Students will use real-world CNO techniques ranging from creating a password cracking tool to setting up client-server applications. On the final day, students will be challenged with a multi-level culmination exercise aimed at reinforcing all the skills and know-how gained throughout the course.


Python for Exploiters

40 hours / 5 days

Course Objective:

An intense five day development course which challenges participants to implement their own custom framework for use during penetration testing and other activities.

Description:

This course challenges students to implement their own custom attack frameworks to use for penetration testing and other similar activities. Students no longer need to rely on a framework written and designed by someone else during course assignments because they will use a tool that they created - free of known and compromising signatures. The topics covered range from simple scanners to custom browser exploitation to privilege escalation, all built into a custom framework. On the final day, students will be challenged to use their newly created attack platform in a live assessment that involves designing and developing new features on-the-fly to handle new challenges within the assessment range.


PowerShell for Red Teaming (PRT)

40 hours / 5 days

Course Objective:

This course is based on the methodologies and processes used by professional government and corporate penetration testers, but with a strong emphasis on utilizing Windows Powershell to leverage the .NET framework and Windows Management Instrumentation.

Description:

Course material focuses on scanning, host enumeration, remote and local exploitation, as well as tool building and scripting. Students will focus on avoiding detection by users or security on a target, process analysis, redirection and tunneling, as well as maintaining persistent presence. This course is very hands on, with each section being reinforced with multiple labs, and concludes with a culmination exercise to challenge the skills and knowledge the students gained.

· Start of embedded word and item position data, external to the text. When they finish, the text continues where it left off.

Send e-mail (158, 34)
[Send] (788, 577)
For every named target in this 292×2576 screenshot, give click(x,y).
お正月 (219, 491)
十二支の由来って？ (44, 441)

Cyber Threat Emulation (CTE)

80 hours / 10 days

Course Objective:

This course focuses on the methodologies and processes used by professional "Red" teams in government and corporate spaces.

Description:

This CTE course was developed around the behaviors and techniques used by malicious network attackers, while maintaining focus on professional testing and ensuring the integrity and security of information assets. The focus is on information gathering, scanning and service enumeration, mapping, remote and local exploitation and reporting. Trainees will be exposed to and learn advanced penetration testing using advanced persistent threat techniques. CTE perfects the skills needed to effectively identify protection and mitigation strategies and optimize security controls appropriate for the organization.


Discovery and Counter-Infiltration

80 hours / 10 days

Course Objective:

This course focuses on the methodologies and processes used by professional "Hunt" teams in corporate and government spaces.

Description:

Instructors, with multiple years of Hunt experience, use open-source tools to teach students the necessary skills to successfully identify malicious behavior not caught by traditional security products. Students will set up security products like McAfee, Security Onion, OSSEC, and other tools with a mock network to ensure they understand the capabilities of traditional security measures, as well as the gaps. They will provide written reports for each behavior they identify, build target profiles based off their findings and use timeline analysis and log analysis to map out and professionally report an incident.


Mission Protection

80 hours / 10 days

Course Objective:

This two week instruction focuses on the methodologies and processes used by professional "Blue" teams in corporate and government spaces.

Description:

Instructors use open-source tools to teach students methodologies of securing a network and its hosts. Students will learn the necessary skills to successfully identify the customer's network and critical nodes, protect the network through extensive configurations management and log analysis, detect anomalies and respond to incidents. Each section of the course will cover network devices, Unix and Windows Operating Systems and policy.